▸ Work item: Continue the passage on surveillance advertising and attribution, picking up after its final sentence.

---- Text passage

But it gets even worse: by the end of the document, the authors propose a "user ID intervention" to give every Briton a permanent, government-issued advertising identifier to make it easier for smaller companies to do attribution.
Look, I understand why advertisers like attribution and are willing to preferentially take their business to companies that can perform it. But the fact that merchants want to be able to peer into every corner of our lives to figure out how well their ads are performing is no basis for permitting them to do so – much less intervening in the market to make it even easier so more commercial snoops can get their noses in our business!
This is an idea that keeps popping up, like in this editorial by a UK lawyer, where he proposes fixing "Google's dominance of online advertising" by making it possible for everyone to track us using the commercial surveillance identifiers created and monopolized by the ad-tech duopoly and the mobile tech duopoly:
https://www.thesling.org/what-to-do-about-googles-dominance-of-online-advertising/
Those companies are doing something rotten. In dominating ads, they have stolen billions from publishers and advertisers. Then they used those billions to capture our democratic process and ensure that our human rights weren't being defended as they plundered our private data and put us in harm's way.

--------
---- Source information

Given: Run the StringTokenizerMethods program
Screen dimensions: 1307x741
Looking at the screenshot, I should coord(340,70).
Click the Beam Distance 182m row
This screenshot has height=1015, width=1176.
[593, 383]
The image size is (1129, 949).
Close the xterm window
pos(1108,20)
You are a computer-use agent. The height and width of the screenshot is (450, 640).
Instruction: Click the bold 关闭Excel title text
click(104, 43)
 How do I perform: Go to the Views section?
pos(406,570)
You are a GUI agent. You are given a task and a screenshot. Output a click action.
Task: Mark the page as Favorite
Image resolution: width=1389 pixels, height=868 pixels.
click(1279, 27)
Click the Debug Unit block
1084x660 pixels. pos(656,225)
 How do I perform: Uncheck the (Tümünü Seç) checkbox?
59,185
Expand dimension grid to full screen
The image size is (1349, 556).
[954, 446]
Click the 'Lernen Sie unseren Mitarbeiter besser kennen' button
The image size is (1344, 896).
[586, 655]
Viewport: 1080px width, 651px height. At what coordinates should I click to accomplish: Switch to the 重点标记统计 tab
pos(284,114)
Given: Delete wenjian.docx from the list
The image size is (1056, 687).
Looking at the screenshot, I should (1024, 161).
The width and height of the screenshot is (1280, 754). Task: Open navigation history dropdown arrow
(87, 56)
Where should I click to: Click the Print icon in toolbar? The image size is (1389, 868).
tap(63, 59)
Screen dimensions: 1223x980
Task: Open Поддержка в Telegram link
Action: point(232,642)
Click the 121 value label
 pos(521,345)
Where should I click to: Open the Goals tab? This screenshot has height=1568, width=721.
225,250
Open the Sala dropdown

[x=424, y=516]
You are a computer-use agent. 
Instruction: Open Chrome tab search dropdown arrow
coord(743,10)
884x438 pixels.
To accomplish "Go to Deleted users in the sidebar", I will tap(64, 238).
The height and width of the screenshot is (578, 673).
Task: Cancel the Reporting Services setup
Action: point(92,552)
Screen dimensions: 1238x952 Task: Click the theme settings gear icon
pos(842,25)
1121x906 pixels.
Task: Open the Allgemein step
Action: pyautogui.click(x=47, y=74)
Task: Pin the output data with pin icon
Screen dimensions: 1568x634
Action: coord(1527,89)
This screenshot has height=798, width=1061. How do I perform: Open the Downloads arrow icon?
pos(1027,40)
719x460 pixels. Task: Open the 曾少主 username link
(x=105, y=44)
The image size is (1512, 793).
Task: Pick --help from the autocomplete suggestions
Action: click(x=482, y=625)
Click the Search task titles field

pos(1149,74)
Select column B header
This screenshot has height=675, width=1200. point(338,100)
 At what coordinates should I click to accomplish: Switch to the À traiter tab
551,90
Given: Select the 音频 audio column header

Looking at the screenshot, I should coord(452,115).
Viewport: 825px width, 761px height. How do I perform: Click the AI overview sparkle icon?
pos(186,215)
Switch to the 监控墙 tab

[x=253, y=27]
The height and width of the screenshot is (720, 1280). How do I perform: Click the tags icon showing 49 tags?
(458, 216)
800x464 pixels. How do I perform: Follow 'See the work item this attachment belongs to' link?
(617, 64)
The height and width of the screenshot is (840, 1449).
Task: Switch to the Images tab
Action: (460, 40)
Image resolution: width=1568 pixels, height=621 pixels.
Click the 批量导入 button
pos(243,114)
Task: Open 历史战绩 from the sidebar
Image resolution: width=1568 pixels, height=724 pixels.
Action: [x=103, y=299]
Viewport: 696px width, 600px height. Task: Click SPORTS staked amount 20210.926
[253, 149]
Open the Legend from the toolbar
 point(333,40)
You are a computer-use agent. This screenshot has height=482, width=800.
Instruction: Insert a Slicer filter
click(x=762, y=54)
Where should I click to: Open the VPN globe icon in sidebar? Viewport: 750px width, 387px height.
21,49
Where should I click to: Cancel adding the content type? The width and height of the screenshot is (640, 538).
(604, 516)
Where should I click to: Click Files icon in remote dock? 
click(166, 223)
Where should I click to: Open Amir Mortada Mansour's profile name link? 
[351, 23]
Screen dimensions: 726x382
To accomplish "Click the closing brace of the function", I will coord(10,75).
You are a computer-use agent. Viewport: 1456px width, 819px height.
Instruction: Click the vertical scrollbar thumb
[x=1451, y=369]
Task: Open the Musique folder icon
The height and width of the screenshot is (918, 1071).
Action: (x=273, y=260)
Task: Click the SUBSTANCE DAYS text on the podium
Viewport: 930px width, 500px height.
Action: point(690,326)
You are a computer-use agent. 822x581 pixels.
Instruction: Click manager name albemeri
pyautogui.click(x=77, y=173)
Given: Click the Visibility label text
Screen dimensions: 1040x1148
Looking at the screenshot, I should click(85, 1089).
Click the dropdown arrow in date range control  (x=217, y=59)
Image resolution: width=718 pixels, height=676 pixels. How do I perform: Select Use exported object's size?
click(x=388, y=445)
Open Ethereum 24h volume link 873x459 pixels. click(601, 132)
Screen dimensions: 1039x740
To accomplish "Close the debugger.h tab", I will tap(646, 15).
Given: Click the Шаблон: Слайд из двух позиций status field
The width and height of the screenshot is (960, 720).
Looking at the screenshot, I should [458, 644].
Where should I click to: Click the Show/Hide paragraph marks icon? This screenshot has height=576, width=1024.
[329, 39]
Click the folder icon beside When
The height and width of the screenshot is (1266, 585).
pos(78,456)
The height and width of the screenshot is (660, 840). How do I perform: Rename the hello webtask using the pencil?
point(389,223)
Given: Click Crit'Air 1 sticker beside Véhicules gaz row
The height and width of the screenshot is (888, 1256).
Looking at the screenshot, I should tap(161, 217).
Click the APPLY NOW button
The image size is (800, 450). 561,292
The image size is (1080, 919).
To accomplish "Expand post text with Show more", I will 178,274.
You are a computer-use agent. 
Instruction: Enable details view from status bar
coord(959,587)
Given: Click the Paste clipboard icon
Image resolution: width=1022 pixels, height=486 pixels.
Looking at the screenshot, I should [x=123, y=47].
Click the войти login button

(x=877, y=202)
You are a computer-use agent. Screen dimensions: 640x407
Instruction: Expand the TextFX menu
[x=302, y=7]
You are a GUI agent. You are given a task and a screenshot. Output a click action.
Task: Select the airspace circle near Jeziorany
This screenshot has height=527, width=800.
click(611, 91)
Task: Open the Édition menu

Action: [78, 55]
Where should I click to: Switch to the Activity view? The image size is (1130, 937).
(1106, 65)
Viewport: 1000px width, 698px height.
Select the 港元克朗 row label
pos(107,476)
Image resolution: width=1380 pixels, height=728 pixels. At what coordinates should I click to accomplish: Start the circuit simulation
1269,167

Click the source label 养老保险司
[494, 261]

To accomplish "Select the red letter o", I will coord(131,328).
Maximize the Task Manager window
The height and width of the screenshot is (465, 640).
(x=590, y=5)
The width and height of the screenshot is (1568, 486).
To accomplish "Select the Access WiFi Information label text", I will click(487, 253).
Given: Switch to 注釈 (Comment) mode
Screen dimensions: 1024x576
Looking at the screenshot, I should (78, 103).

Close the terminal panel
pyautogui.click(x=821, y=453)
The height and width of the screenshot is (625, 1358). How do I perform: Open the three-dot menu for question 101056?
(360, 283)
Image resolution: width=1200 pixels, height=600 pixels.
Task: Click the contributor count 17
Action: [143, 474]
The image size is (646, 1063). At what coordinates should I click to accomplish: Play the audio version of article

--------

▸ Task response:
Advertising will adapt. The marketing bros know this is coming. They're already discussing how to live in a world where you can't measure clicks and you can't attribute actions (e.g. the world from the first advertisements up until the early 2000s):
https://sparktoro.com/blog/attribution-is-dying-clicks-are-dying-marketing-is-going-back-to-the-20th-century/
An equitable solution to Google's monopoly will not run though our right to privacy. We don't solve the Google monopoly by creating competition in surveillance. The reason to get rid of Google's monopoly is to make it easier to end surveillance.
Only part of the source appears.